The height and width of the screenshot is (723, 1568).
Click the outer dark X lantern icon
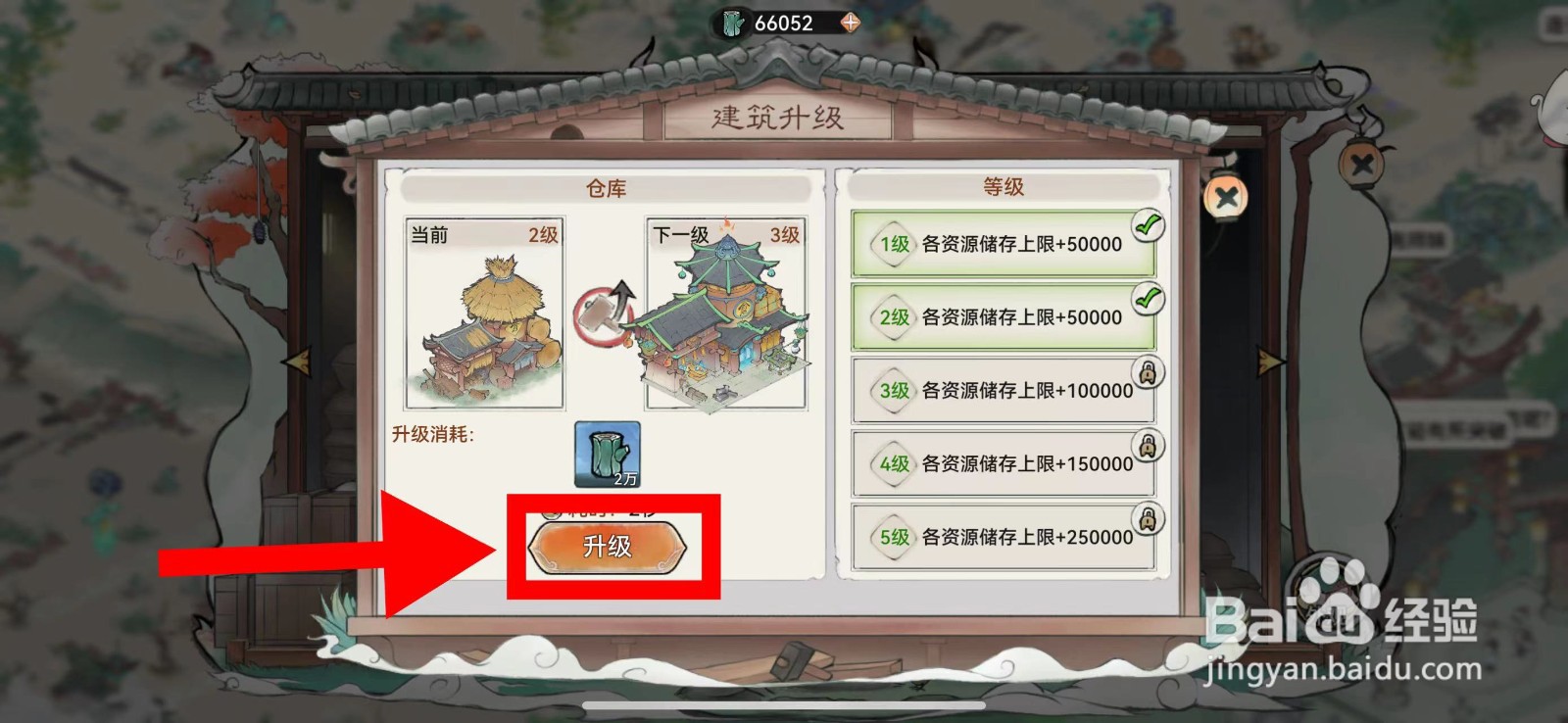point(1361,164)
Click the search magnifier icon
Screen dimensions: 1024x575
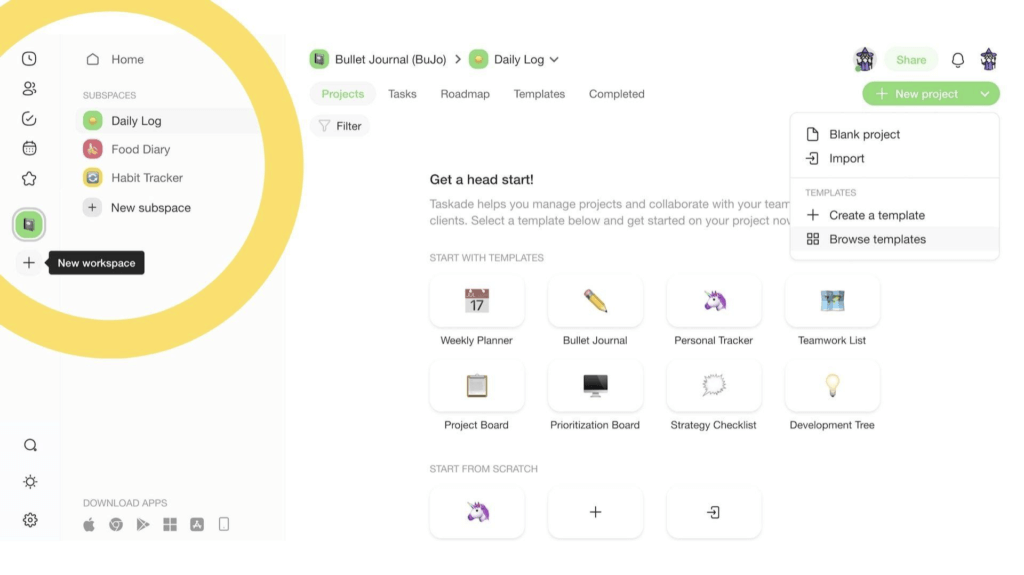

## What you need to do
All of the material above should be copied exactly, minus the pictures.

## Reply to the exercise
The height and width of the screenshot is (723, 1568).
Click the outer dark X lantern icon
point(1361,164)
Click the search magnifier icon
Screen dimensions: 1024x575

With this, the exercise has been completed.